The 112th Congress began this week with the House turning over to the Republicans and the Senate welcoming six new GOP senators. Many of the newcomers owe their elections and first allegiance to the Tea Party and come to Washington, not only flush with victory, but angry that their elder colleagues had crumpled before President Barach Obama in the lame duck session. That does not bode well for new House Speaker John Boehner.
What does that mean for immigration reform? No good! Immigrant activists recognize that they’ll be playing defense for at least the next two years. House committees with jurisdiction over immigration have new chairs that have said harsh things in the past, though some of them have been speaking more statesman-like over the New Year weekend.
Still the new chair of the House Immigration Subcommittee, Steve King of Iowa, seems ready to throw all undocumented. But actually, immigration—a hot embers issue for the tea partiers—is not their most urgent priority, The House Republicans will be immediately preoccupied with the debt authorization, spending for next year, and repealing Obamacare.
The GOP, however, is not united on what to do on immigration. Their stock answer about their plan for reform is “secure the border and punish employers of illegals and then let’s talk about 11 million undocumented.” More moderate Republicans, who have supported various aspects of reform in the past, are not Tea Partiers, but they are afraid of what the Tea Party can do in a Republican primary. The Republican base is far from supportive of the wilder proposals—mass deportations and denial of citizenship of the U.S.-born children of the undocumented.
Whether the leadership will let these measures get to the floor is doubtful. Even the chair of the House Judiciary, Lamar Smith, knows that’s futile, since they are not likely to get beyond the Democratic-controlled Senate or an Obama veto.
The real issue that splits Republicans will be “employer sanctions” and the extension of e-verification, a system of checking Social Security numbers presented by new hires. For example, the National Chamber of Commerce which was actively supportive of Republicans in the last election is adamantly opposed to greater pressure on employers. They’re even allied with immigration activists for comprehensive reform—including a path to citizenship.
Other Republican voices also warn against further alienating Hispanics, who voted about 80 percent Democrat in the last election. The GOP was successful in electing Hispanic candidates—a senator in Florida, governors in New Mexico, five congressmen, and some to state legislatures.
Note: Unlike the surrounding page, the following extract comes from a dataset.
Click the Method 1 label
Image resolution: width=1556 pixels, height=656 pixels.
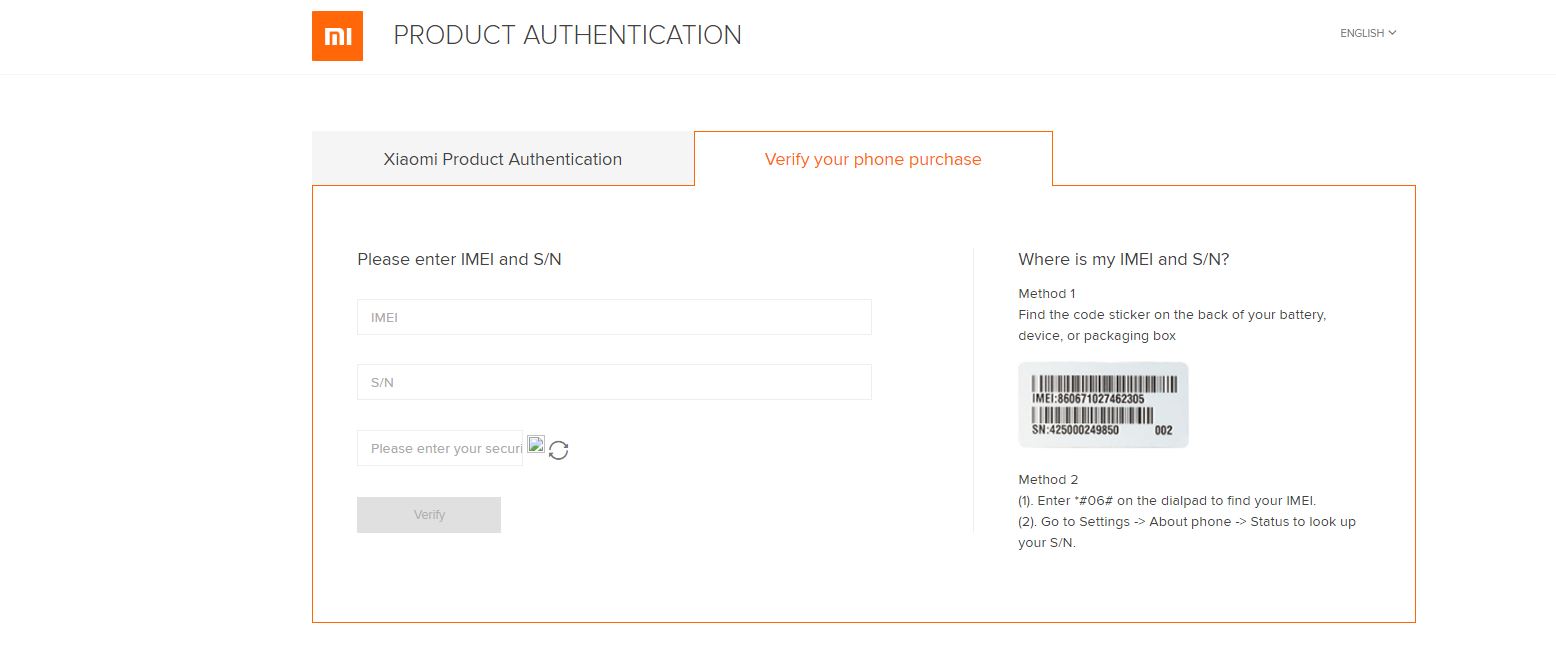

Still the moderate voices have to deal with even greater Tea Party success in state legislatures—690 new seats (see last post on developments at the state level).
Some Washington observers thinks the GOP leadership will allow the Tea Party House members to bring forward extreme measures—not just on immigration—for a vote and pass them on to a Senate where they know the measures will either be voted down or change them radically. That would afford members nervous about their 2012 primaries a chance to look tough on immigration without doing real harm. No wonder the Tea Party don’t trust the GOP leadership.